- Parent company: ABC Records
- Founded: 1949
- Founder: Mischa Naida James Grayson Henry Swoboda Henry Gage
- Defunct: 1965
- Status: Inactive
- Genre: Classical
- Country of origin: United States

= Westminster Records =

Westminster Records was an American classical music record label, issuing original recordings until 1965. It was co–founded in 1949 by Mischa Naida (who later founded Musical Heritage Society), the owner of the Westminster Record Shop in New York City, businessman James Grayson (1897–1980), conductor Henry Swoboda, and Henry Gage. Its trademark was Big Ben and its slogan was "natural balance", referring to its single microphone technique.

Early on, Westminster recordings were technically superior to most others available, and the label became popular among the growing community of audiophiles. In the late 1950s, the company began issuing stereophonic recordings, including a rare disc of the music of Swedish composer Hugo Alfvén (1872–1960), conducted by the composer. The "Westminster Laboratory" (W-Lab) series of classical recordings were technically superior to other brands and sold at higher price than the regular Westminster issues.

The company was sold in the early 1960s to ABC-Paramount, which at first continued to issue new material (as well as reissuing old recordings on the "Westminster Gold" label). Westminster ceased issuing new (original) recordings in 1965. Beginning in 1970, ABC's "Westminster Gold" reissues, including a new "Best Of" composers series, sported new eye-catching sleeve designs that used whimsy and humor to garner lucrative sales from high school and college-age classical music aficionados.

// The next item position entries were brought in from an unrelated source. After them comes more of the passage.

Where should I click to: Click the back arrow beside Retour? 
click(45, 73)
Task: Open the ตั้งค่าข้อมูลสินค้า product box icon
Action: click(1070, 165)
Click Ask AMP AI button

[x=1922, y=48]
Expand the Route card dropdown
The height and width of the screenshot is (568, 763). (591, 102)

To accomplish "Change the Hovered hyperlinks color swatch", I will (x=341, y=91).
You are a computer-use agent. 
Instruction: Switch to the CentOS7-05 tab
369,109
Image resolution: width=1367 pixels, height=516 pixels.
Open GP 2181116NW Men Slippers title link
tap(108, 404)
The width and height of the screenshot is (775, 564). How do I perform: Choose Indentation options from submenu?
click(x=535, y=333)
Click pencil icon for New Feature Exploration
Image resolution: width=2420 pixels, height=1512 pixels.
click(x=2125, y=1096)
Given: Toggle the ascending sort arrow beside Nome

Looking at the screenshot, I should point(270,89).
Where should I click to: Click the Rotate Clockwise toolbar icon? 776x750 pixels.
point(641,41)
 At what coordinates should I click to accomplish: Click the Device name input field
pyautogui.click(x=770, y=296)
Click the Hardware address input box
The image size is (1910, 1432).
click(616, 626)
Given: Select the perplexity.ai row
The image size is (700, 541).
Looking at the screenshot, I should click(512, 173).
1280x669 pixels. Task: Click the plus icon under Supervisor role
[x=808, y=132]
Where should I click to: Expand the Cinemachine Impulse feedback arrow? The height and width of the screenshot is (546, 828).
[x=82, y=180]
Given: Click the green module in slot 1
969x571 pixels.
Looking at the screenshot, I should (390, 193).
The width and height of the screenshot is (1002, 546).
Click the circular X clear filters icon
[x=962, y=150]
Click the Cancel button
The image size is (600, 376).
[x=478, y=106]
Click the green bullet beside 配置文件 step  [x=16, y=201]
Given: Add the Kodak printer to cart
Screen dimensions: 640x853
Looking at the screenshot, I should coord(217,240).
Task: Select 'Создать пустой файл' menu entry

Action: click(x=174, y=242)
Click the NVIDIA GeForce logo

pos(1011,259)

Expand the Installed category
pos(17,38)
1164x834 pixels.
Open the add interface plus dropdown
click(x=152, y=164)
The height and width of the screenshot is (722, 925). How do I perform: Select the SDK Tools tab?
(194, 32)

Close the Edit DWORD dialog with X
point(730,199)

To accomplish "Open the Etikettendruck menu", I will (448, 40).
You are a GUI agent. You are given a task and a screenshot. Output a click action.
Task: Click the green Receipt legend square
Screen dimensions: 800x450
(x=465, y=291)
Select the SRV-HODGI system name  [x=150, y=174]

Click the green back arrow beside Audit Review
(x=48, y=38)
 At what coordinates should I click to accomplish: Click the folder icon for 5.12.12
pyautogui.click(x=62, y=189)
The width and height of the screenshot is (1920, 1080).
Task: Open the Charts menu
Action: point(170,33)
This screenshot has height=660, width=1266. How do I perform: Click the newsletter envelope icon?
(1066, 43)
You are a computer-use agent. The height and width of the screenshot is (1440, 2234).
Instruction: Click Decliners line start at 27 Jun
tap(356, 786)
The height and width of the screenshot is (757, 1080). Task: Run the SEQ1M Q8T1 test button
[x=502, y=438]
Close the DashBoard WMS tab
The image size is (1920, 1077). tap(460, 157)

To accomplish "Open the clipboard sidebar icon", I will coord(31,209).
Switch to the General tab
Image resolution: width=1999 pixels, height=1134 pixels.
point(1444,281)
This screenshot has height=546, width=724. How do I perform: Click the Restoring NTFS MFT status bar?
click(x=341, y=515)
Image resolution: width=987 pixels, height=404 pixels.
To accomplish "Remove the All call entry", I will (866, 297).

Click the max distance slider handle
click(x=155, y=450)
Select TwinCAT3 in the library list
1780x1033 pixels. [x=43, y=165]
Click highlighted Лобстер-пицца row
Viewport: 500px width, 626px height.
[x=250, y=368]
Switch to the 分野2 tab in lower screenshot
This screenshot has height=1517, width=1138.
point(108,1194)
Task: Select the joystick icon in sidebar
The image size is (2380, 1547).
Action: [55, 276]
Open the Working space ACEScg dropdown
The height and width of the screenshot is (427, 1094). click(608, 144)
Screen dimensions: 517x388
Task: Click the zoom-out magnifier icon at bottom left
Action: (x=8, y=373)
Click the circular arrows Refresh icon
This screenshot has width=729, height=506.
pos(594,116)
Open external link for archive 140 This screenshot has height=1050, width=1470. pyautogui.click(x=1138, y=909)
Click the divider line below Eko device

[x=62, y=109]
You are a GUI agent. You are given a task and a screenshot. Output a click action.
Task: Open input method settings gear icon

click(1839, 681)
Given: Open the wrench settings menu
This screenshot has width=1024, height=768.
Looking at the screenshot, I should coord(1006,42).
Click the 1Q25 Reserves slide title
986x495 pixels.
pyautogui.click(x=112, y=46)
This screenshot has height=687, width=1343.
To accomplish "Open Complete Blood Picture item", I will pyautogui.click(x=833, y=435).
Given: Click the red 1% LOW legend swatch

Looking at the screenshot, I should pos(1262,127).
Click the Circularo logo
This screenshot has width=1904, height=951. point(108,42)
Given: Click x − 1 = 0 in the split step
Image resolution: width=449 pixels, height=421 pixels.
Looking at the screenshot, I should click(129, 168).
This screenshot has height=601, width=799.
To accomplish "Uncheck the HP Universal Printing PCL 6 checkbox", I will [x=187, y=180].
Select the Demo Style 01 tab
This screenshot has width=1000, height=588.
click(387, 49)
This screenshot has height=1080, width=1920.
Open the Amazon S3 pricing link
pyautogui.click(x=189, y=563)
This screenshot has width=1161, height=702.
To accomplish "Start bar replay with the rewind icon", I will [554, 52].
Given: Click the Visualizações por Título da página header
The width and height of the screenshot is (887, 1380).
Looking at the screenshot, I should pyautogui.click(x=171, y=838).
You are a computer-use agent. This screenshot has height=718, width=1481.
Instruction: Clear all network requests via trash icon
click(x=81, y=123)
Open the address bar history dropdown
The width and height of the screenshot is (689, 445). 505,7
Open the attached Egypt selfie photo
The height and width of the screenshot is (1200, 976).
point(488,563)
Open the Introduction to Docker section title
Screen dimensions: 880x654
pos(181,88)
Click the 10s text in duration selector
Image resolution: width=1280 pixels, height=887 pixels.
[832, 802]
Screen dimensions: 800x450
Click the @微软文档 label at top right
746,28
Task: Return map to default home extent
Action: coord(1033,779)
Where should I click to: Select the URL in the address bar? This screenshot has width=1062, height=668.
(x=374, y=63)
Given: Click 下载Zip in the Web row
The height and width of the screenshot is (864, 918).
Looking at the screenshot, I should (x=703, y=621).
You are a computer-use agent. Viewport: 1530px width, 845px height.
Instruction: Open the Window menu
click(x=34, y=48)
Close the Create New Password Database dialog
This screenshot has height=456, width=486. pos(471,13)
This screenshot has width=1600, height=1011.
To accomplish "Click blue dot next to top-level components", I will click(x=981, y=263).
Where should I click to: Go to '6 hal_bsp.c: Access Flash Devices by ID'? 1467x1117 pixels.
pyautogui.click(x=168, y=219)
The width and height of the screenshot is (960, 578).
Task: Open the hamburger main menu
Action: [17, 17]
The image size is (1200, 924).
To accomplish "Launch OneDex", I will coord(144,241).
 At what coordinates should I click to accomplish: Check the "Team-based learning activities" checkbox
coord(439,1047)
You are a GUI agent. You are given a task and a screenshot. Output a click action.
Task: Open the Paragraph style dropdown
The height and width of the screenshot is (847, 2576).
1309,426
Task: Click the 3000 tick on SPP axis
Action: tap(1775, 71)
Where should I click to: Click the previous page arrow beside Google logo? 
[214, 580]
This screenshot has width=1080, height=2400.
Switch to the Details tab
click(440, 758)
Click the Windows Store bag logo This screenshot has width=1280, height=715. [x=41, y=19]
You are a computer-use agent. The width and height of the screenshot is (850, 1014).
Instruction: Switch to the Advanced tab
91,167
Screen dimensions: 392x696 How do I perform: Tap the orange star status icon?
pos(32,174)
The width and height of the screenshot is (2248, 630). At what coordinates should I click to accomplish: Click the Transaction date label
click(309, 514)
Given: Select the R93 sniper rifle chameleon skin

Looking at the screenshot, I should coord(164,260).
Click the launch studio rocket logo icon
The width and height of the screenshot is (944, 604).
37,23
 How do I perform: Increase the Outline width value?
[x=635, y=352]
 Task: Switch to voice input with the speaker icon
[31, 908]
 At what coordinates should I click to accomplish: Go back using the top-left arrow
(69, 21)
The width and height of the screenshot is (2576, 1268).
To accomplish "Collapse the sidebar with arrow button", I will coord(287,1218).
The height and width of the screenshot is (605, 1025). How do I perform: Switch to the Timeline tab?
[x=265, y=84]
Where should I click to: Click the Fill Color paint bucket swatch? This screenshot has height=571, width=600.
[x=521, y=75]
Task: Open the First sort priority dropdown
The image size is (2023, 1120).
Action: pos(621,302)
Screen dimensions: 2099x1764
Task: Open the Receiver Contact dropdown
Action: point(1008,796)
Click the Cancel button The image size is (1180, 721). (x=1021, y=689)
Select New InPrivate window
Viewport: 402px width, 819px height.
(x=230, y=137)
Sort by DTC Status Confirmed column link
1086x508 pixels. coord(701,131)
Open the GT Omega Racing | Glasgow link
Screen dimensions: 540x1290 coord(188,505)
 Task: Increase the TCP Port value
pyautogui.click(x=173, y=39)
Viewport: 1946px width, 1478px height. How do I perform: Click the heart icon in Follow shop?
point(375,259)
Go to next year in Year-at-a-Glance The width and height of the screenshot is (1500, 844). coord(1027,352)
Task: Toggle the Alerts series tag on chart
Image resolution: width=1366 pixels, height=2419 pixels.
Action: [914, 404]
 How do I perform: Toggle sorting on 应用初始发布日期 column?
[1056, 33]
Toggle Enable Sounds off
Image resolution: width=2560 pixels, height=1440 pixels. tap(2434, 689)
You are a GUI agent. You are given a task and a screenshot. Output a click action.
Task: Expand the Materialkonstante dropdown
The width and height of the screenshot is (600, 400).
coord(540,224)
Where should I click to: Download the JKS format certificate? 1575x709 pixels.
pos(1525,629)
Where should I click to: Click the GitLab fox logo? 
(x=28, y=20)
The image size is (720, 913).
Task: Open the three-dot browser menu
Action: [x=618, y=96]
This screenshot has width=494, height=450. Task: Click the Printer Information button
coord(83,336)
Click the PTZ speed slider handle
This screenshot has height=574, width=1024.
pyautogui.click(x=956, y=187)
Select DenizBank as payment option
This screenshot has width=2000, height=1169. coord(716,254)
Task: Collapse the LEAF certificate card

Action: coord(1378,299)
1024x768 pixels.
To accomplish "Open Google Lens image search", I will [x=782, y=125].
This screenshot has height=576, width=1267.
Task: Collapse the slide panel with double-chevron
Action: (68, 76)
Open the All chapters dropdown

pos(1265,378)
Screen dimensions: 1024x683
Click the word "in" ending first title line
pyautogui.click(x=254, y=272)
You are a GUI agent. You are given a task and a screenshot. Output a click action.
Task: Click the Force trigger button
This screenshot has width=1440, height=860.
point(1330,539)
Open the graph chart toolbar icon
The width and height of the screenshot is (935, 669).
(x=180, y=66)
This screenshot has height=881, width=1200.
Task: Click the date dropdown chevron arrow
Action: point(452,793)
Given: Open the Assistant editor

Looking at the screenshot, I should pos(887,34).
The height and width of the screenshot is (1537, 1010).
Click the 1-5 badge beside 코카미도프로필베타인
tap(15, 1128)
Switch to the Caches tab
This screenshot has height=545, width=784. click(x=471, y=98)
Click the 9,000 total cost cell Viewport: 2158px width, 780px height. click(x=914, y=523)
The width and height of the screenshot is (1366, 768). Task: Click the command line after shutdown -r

MCA Records acquired the Westminster catalog when it purchased ABC Records in 1979. While continuing to distribute ABC's catalogue of classical music LPs, MCA hired former ABC classical department head John Sievers to establish its own MCA classical music department. The next year, MCA reissued much of the classical music back catalogues of Command, Decca, and ABC/Westminster Records on the "MCA Westminster" label.

The Westminster recordings, as well as the rest of the MCA classical music catalogue, are currently managed by Deutsche Grammophon.